The Ohio Trucking Association, in its comments on the ELD final rule, objected to the device registration and certification process as adopted, because the registry lists only products self-certified by the providers themselves. Since FMCSA has not actually approved the devices, OTA argued, it puts carriers at great risk if they inadvertently choose a noncompliant product. The distinction to date hasn’t been obvious, as indicated in prior reporting.
FMCSA’s final rule outlines a process by which devices could be removed from the registry if found noncompliant, offering the provider opportunity to correct the issue and thus perhaps spare its customers a noncompliance finding. Given that providers self-certify their products under penalty of perjury, as DeBruyne noted above, noncompliance with device specs in the rule could open up the potential for legal action, something no manufacturer/software developer would want.
Following the initial three devices being self-certified since the registry went live in February, the agency began reviewing product registrations, contacting each company to request further required documentation, the official speaking on background told Overdrive. And going forward, the official noted, no certification of an ELD provider will appear on the registry without the same vetting of the information prior to its public listing. The agency, in essence, is standing up a pre-publication vetting process for further registrations and certifications to be included in the ELD registry.
None of the providers on the registry today said they planned to voluntarily withdraw their product’s registration. Two of the providers listed there, however, did confirm that conversations with FMCSA had taken place toward a goal of providing documentation of capabilities to conform to the mandate’s required device specs and/or conform to the ELD registry’s needs.
FleetUP, for instance, is “working with the FMCSA,” said COO Dave Holt, to provide additional documentation. The agency “requested one raw data report to show that our graphical report comes from the data in the cloud-based database.”
Mike Lanzone of Load Logistics described his conversations with agency representatives, two in the last several weeks, as starting as auditing on the agency’s part. It all resulted, he adds, after some back and forth, in confirmation that the certification was good to go as far as the agency was concerned.
Another listed provider in the registry, Gorilla Safety, however, said they’d heard nothing from the agency as yet other than an initial affirmation of their registration and certification after it was submitted.
Ultimately, the agency’s vetting doesn’t constitute a compliance field test, the agency official noted on background. FMCSA simply doesn’t have the resources, the staffing or financing to field test every device themselves.
Compliance in the field may be initially a matter of users’ confidence in their vendors.

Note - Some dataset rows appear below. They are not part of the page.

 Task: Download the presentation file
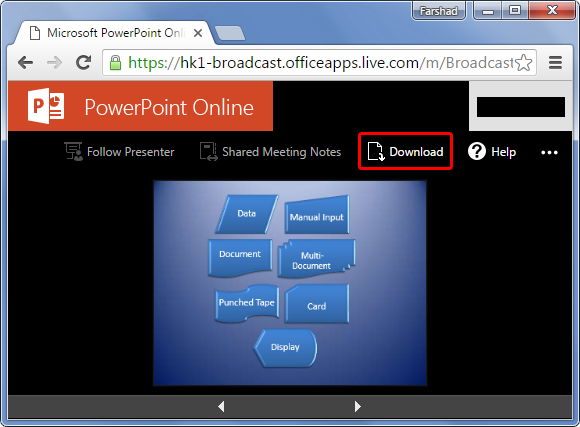click(405, 151)
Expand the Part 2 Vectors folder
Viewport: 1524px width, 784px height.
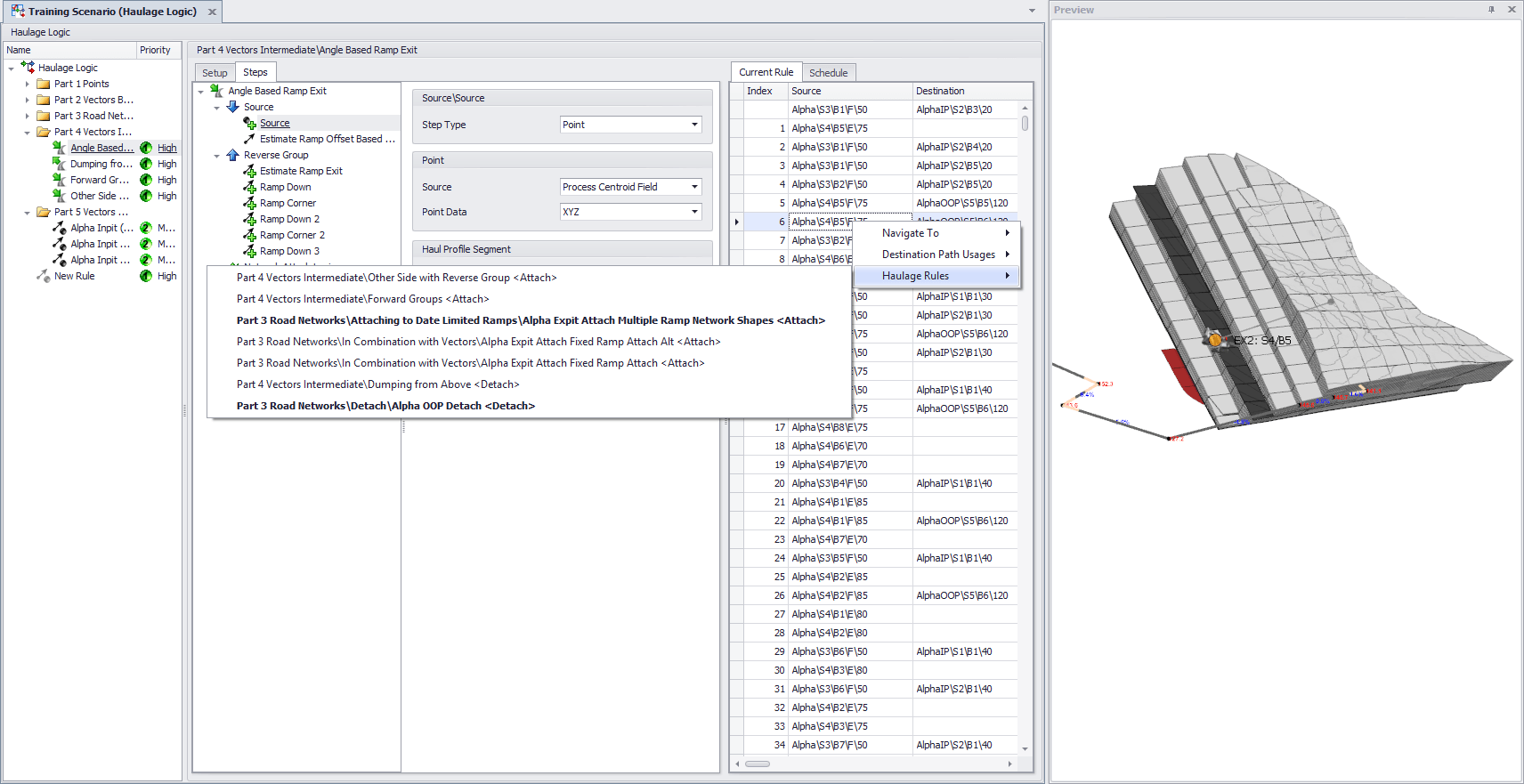tap(28, 101)
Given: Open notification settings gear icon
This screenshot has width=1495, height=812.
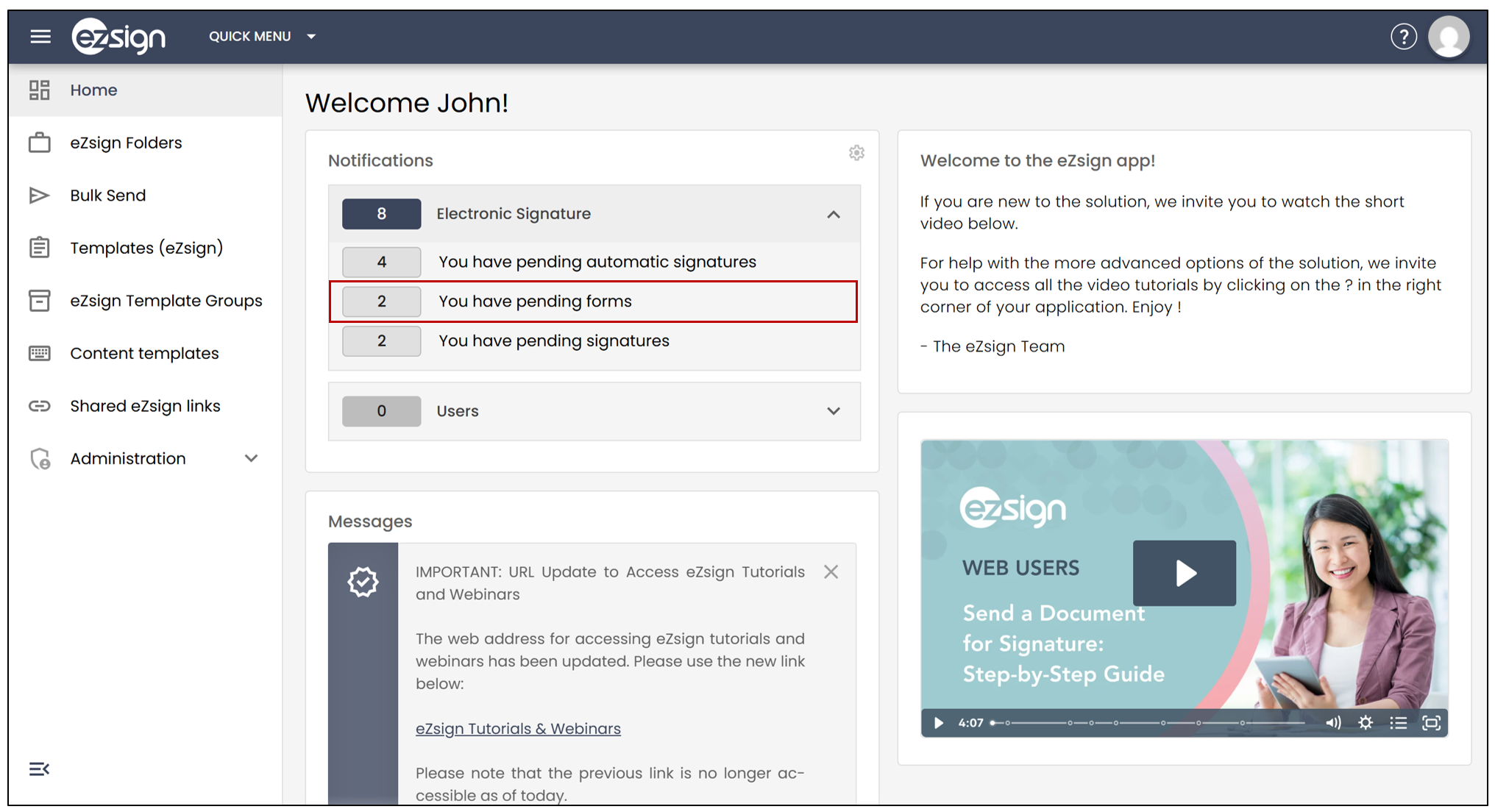Looking at the screenshot, I should click(856, 153).
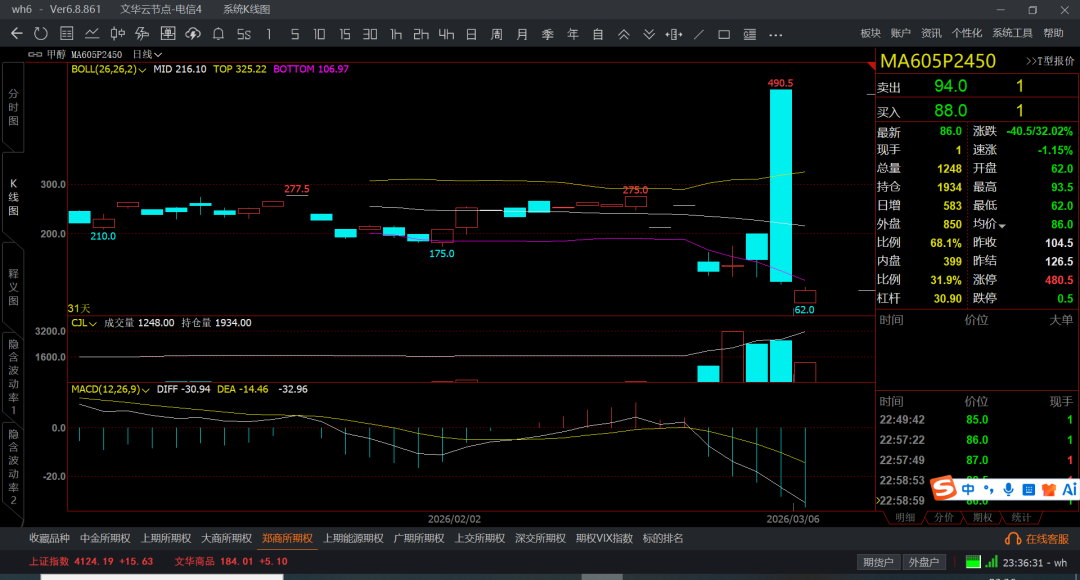
Task: Click the refresh icon in toolbar
Action: click(x=42, y=34)
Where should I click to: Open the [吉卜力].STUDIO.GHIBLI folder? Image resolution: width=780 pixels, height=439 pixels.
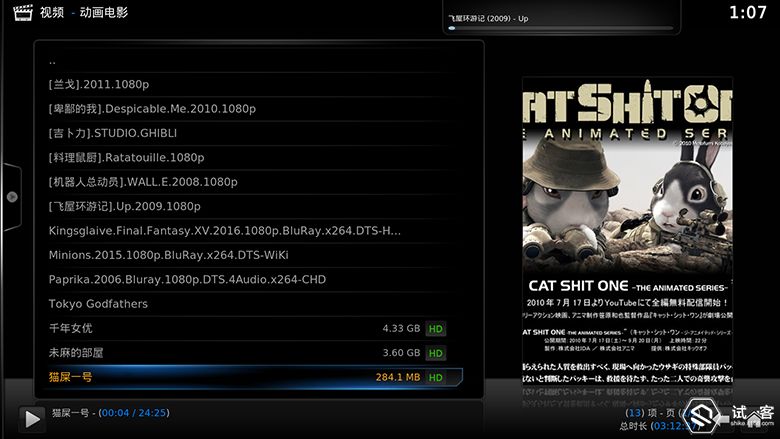coord(112,133)
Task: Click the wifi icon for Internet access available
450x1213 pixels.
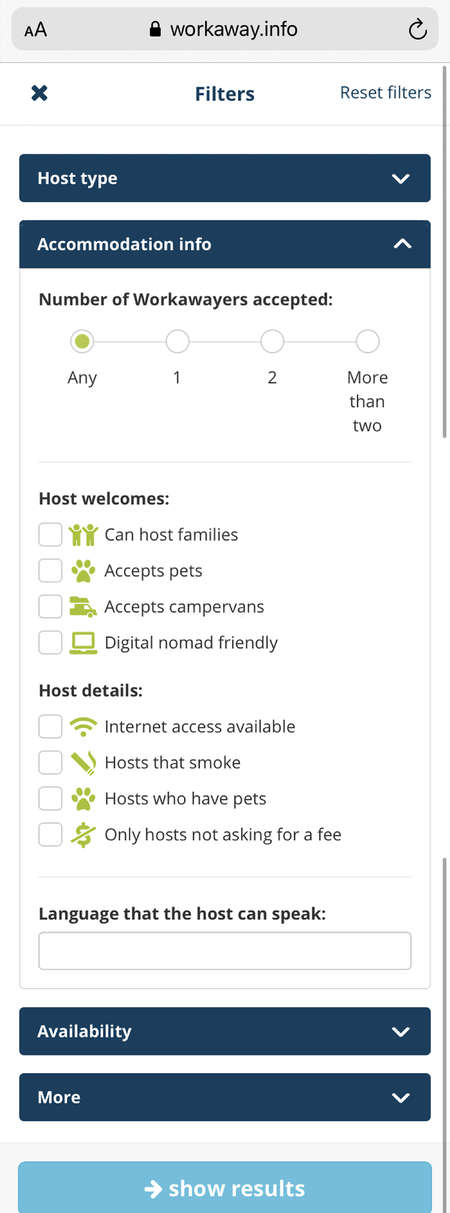Action: click(83, 727)
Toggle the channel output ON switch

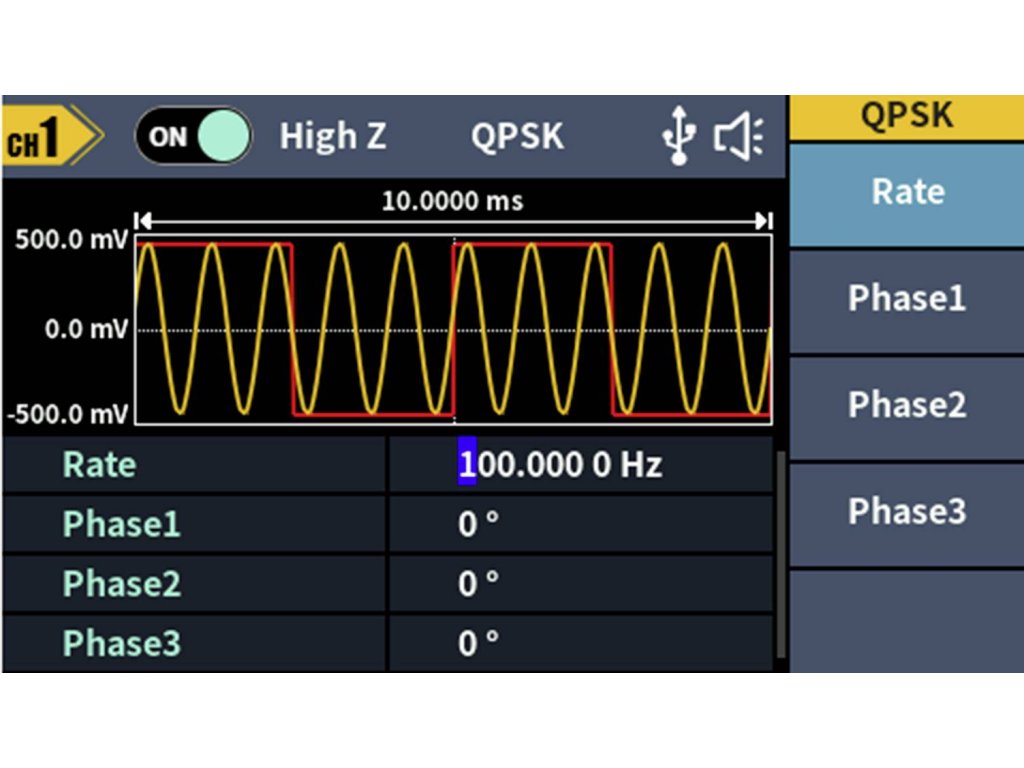pyautogui.click(x=194, y=136)
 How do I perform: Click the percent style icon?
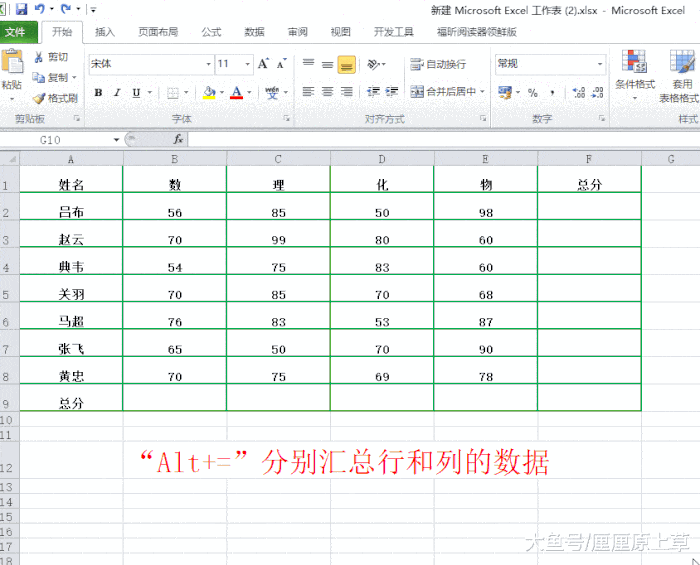533,92
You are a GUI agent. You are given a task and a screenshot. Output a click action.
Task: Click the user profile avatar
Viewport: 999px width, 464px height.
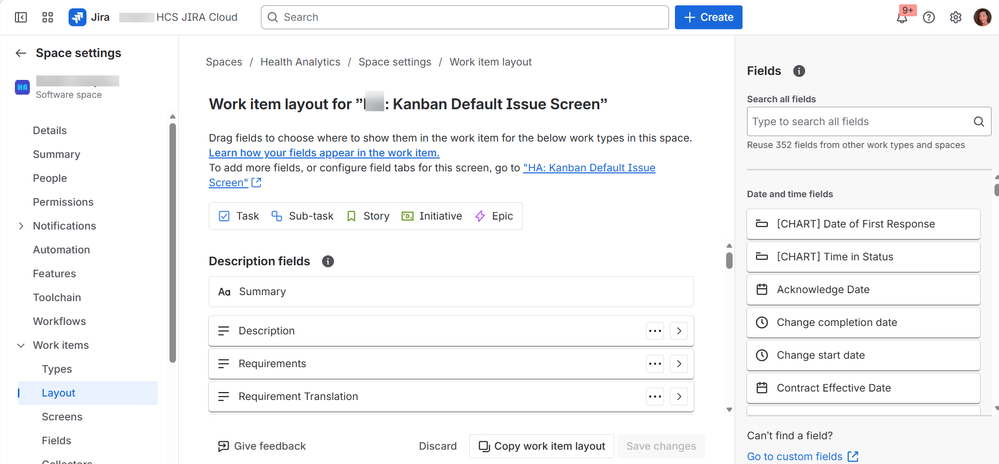(x=982, y=17)
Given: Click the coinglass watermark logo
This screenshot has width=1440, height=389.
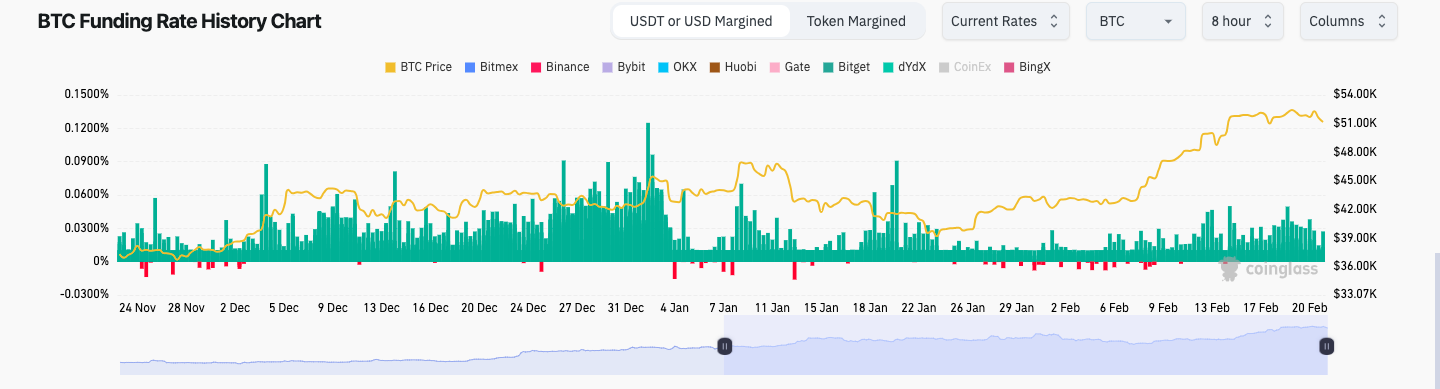Looking at the screenshot, I should (x=1268, y=268).
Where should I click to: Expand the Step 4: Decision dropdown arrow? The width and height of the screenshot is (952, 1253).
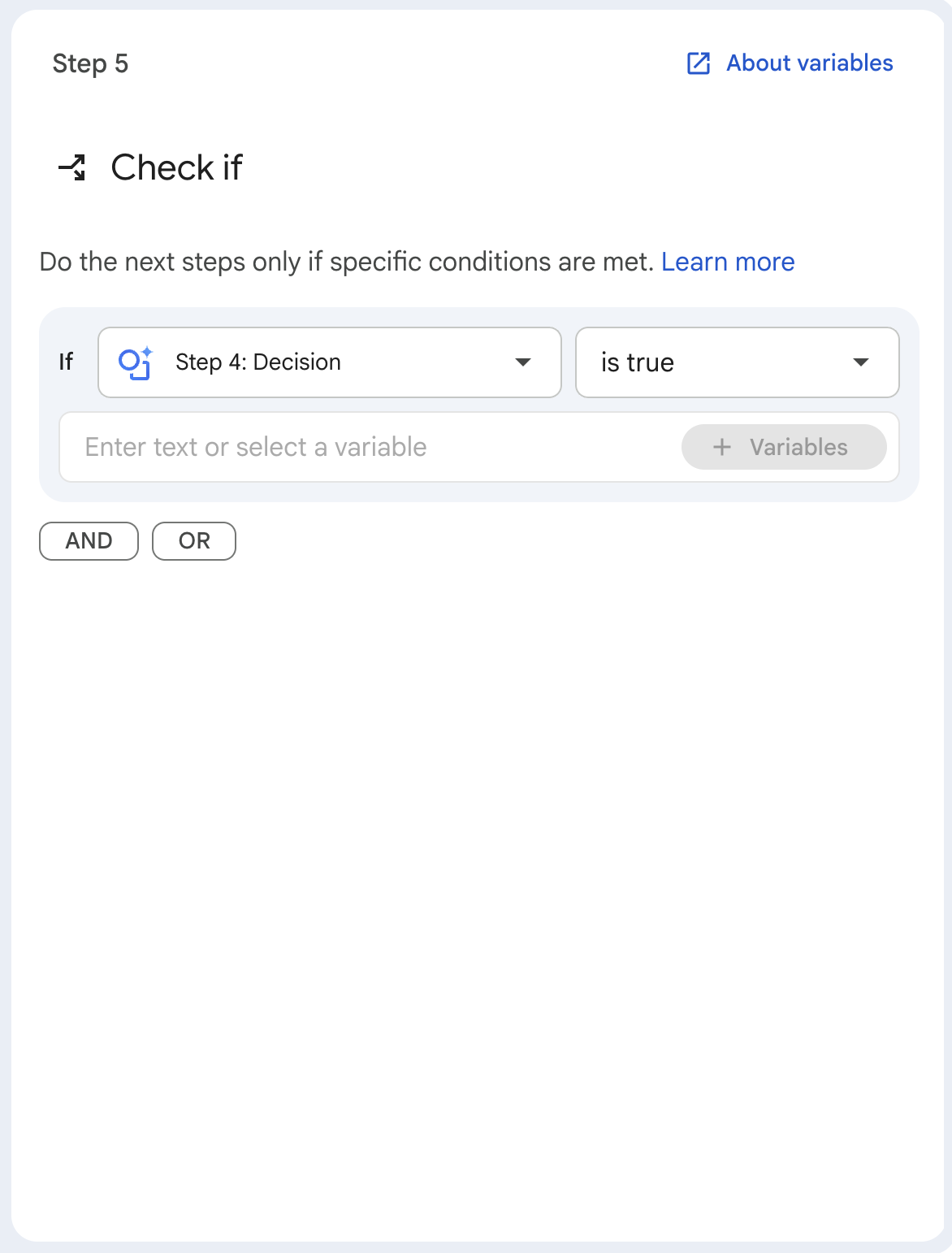[524, 362]
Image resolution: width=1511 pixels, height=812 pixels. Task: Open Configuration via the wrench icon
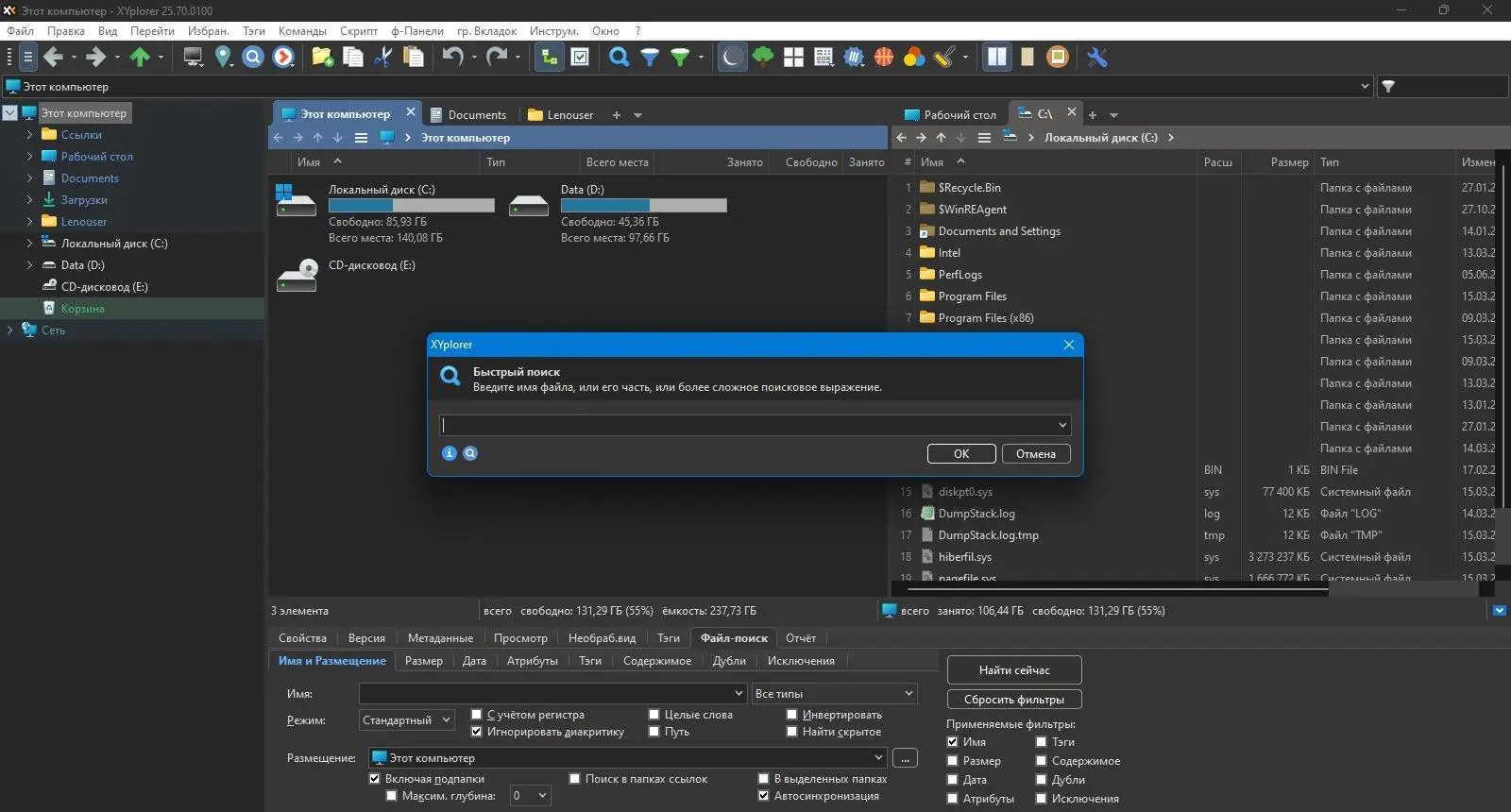click(1096, 58)
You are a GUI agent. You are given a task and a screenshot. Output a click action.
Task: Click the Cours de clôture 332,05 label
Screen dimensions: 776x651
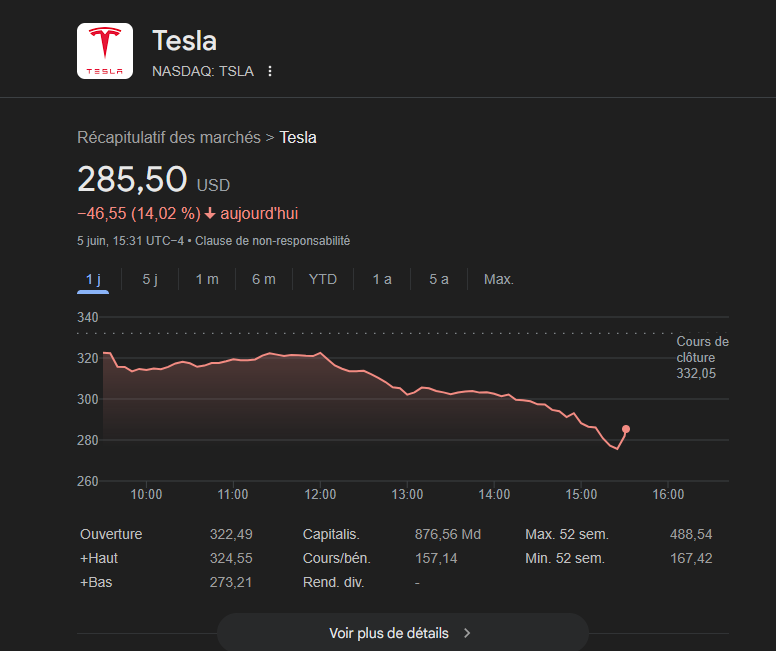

Lanzone, of Load Logistics, notes he’s given prospective customers the opportunity to to download and field-test for themselves the Android app that is the driver-user interface for the ELD and portions of the broader TMS.
Several other systems are at least partially testable in a similar way via free apps available on both Android and iOS app marketplaces, though the technicalities of the ELD mandate itself are more detailed than what the average user will glean simply from device use.
Spokesman DeBruyne has noted that future enforcement of device compliance, if and when the mandate is in force, is expected to rely on investigations FMCSA will conduct “when warranted.”